5.4. RQ4. Sensitivity Analysis of Active Learning

Figure 5 shows the comparison of accuracy and hit rate between four data selection strategies in active learning in the traffic scene labeling task. Recall that the hit rate is defined as the percentage of selected data samples that Rapid mislabels in the current iteration and thus is worth fixing. A higher hit rate indicates better effectiveness of data selection. Due to the page limit, we only showcase the experiment results on this task. Figures for the other three tasks have been provided in Appendix C.

Among the four data selection strategies, the multi-criteria strategy achieves the highest image labeling accuracy ( $73.81\%$ ) with the smallest number of iterations ( $3$ ). By contrast, using the diversity criterion alone takes $19$ iterations ( $6$ X more) to achieve similar accuracy. Both using the informativeness criterion alone and random selection achieve lower accuracy, $50.00\%$ and $67.86\%$ . Yet compared with random selection, the informative selection still helps, achieving significantly higher accuracy within fewer iterations.

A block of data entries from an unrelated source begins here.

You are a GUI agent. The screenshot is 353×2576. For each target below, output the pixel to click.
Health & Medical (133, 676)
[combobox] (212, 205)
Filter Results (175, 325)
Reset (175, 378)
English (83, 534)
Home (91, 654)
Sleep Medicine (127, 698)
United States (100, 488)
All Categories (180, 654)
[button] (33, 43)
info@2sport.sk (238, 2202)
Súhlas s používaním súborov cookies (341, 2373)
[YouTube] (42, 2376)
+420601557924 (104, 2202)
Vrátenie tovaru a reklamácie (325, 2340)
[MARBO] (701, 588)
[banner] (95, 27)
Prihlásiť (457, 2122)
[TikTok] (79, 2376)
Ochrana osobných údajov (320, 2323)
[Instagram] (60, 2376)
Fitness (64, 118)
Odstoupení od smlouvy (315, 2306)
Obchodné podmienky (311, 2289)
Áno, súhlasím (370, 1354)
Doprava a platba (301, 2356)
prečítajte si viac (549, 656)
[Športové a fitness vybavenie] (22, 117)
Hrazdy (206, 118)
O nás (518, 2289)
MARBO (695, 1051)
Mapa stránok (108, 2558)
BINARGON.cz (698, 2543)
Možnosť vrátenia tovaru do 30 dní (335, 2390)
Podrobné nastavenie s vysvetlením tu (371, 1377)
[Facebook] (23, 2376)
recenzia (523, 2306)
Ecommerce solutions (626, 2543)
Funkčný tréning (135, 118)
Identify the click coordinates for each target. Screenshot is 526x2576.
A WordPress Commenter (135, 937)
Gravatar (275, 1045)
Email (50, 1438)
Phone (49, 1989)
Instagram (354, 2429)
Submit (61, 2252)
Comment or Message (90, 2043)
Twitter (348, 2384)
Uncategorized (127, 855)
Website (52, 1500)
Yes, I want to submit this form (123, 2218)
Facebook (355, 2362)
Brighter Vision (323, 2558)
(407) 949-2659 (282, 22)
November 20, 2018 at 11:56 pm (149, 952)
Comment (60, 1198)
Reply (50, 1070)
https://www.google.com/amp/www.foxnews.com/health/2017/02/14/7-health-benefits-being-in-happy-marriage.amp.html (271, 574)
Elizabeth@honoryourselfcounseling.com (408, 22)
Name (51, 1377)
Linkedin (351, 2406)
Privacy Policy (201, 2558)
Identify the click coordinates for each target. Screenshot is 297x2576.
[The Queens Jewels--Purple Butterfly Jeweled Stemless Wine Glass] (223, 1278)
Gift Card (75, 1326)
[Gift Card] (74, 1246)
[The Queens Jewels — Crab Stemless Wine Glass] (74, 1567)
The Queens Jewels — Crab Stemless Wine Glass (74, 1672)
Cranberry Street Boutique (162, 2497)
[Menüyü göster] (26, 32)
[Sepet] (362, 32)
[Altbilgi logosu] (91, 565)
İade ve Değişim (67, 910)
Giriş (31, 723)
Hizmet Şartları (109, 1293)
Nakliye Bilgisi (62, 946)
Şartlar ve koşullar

In the traffic scene labeling task, random selection, single diversity criterion, single informativeness criterion, and multi-criteria achieve $42.22\%$ , $40.00\%$ , $71.11\%$ , and $76.67\%$ average hit rate over the iterations. Combining informativeness and diversity, our multi-criteria strategy achieves the highest hit rate in this task. The single informativeness strategy maintains the highest hit rate at the beginning of the training process, which proves the effectiveness of our informativeness metric designed in Section 3.3.2. The results on accuracy and hit rate imply that the two metrics are complementary to each other. With the informativeness metric selecting training samples with high information and the diversity metric choosing representatives from the selected samples, Rapid can achieve high accuracy in a small number of iterations.

6. Discussion

The experiment results demonstrate the effectiveness of Rapid in learning accurate labeling rules with a small amount of training data. Based on the ablation studies in RQ3 and RQ4, we found that both inductive logic learning and multi-criteria active learning play vital roles in the success of Rapid. Furthermore, given the inherent transparency and explainability of logic-based labeling rules, Rapid provides affordance for users to directly embed their expertise into the labeling rules via rule editing. This further improves the efficiency of rule inference, leading to significantly fewer feedback iterations compared with using active learning alone.

Our work is the first to apply inductive logic learning to neuro-symbolic learning. The experiment for RQ3 demonstrates the learning capability of our FOIL-based inductive logic learner. Specifically, our logic learner outperforms alternative statistical and neural network models. It is interesting to observe that when replacing the inductive logic learner with Random Forest, the resulting model can still achieve better performance than the fine-tuned models in Table 2 in highly specialized domains. This implies that simply disentangling the perception process from the reasoning process can still be beneficial when learning highly specialized tasks in a low-resource setting (i.e., training with a small amount of data).

Compared with Snorkel (Ratner et al., 2017), our approach has two significant advantages. First, Rapid can learn an initial set of labeling rules from a small amount of labeled data (e.g., $3$ training samples in our case) as a starting point for expert users to refine. In contrast, Snorkel requires users to manually write labeling functions from scratch, which can be effortful for expressing complex knowledge. Second, to use Snorkel, users need to be familiar with a programming language such as Python to write labeling functions. Thus, it comes with a steep learning curve for domain experts and end-users who do not have programming background. By contrast, the logic labeling rules in our approach are readable and intuitive. Thus, our approach comes with a more gentle learning curve compared with Snorkel.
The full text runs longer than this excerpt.